Grape or place on the label?
Author: Berry Bros. & Rudd
The red wines from Chinon and Bourgueil are made from Cabernet Franc but they don’t often say so: the names of the area and the grower are prominent. Today, the wine laws allow the label to name the grape as well. Until recently, it was actually forbidden for most Appellation d’Origine Contrôlée (AOC) wines, but it is still not common.
The reason for this is buried deep in the French wine laws. The whole point of the laws is to defend authenticity. The wine producer needs protection against fraudulent use of his or her identity. As everywhere, the law comes down hard on those who pretend their wine is someone else’s – stealing the ID of, say, Château X.
In France (and nearly all wine countries have followed France down this road) the law goes further. It recognises that Bourgueil, for example, is a valuable name: wine from there is highly thought-of, and the name on the label commands a higher price than wine from lesser villages. A wine from Bourgueil must, if it is to carry the coveted name, stick to the rules as laid down in the AOC regulations. This of course protects the consumer as well as the producer.
The main points the French rules cover are:
- Origin: the grapes must be from a specific area
- Grapes: each AOC sets out which varieties can be grown, and all others are forbidden
- Yield: only so much wine can be made from each hectare of vines
- Vintage: 85 per cent of the wine must come from the year stated
Many AOC rules go further into details like pruning, picking dates and bottling. Some wine zones also taste and appraise wines. But the big four are those noted above.
So you can be pretty certain that a French wine with AOC/Appellation Contrôlée on the label is what it says it is. And that the grapes are grown, and the wine made, to an approved “recipe”.
Broadly put, an AOC guarantees origin, not quality. The reputation of the producer is all-important: within the rules, there’s wide scope for some winemakers to make splendid wine and others to turn out boring, indifferent bottles. Both will have the appellation on the label, but within every appellation some vineyards are better than others – and the bigger the wine zone the wider the variation.
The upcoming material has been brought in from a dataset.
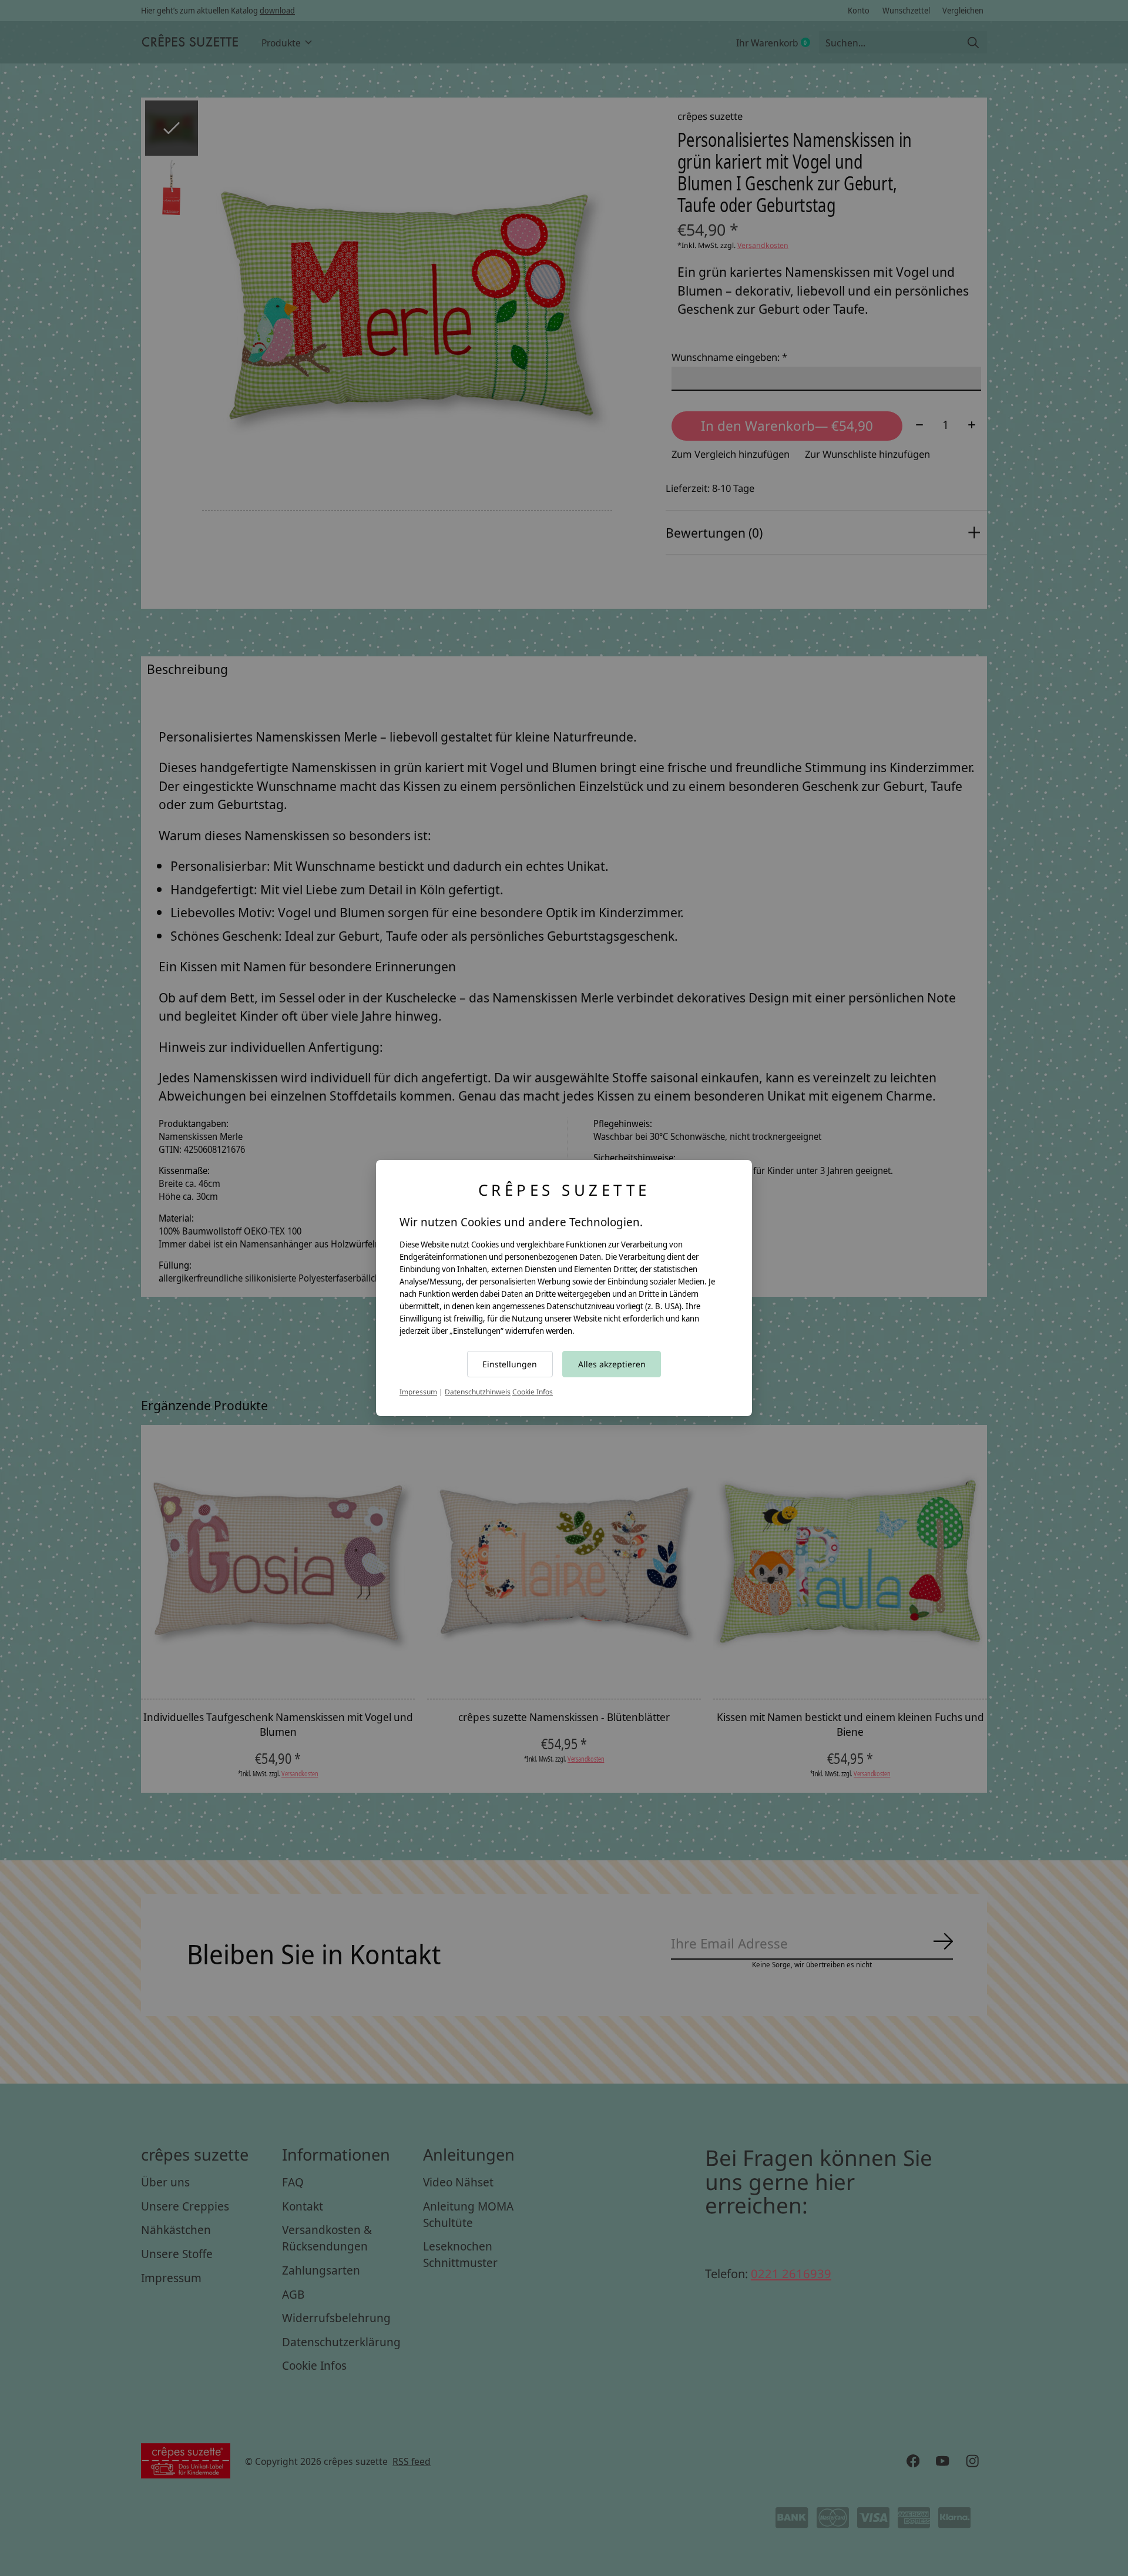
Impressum (418, 1392)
The law sets the minimum standards: it does not – cannot – guarantee excellence. Finding that is down to you the consumer and your wine merchant.
Who made the rules?
The Italians, more particularly the Tuscans, say they thought of it first… In 1716 the Duke of Tuscany made a law stating which villages Chianti could come from. The list of top vineyards in Tokaji, Hungary, dates from a royal decree of 1737. In Portugal, lawmakers set out the borders of the Port country in 1756. French wine districts began to define their zones at the end of the 19th century, and the French national AOC system dates from 1935.
… and how to get round them
Does authentic mean old-fashioned? Critics of the French (and other nations’) quality-wine systems complain that the rules set wines in stone: you have to make your wine the way your grandfather did, and experiments with new grapes or techniques are forbidden. In truth, there are ways for a freethinking winemaker to sidestep the rules – for instance by “demoting” their wines to the lesser, but freer, quality level formerly known as Vins de Pays (in modern Euro-speak, Indication Géographique Protégée or IGP) and build a reputation unfettered by the terms of the local AOC.
These acronyms can get confusing…
AOP – Appellation d’Origine Protégée – is the updated term for AOC in the 2009 European Union wine law reforms. You’ll see either AOP or AOC on the label.
IGP – Indication Géographique Protégée – replaces Vin de Pays.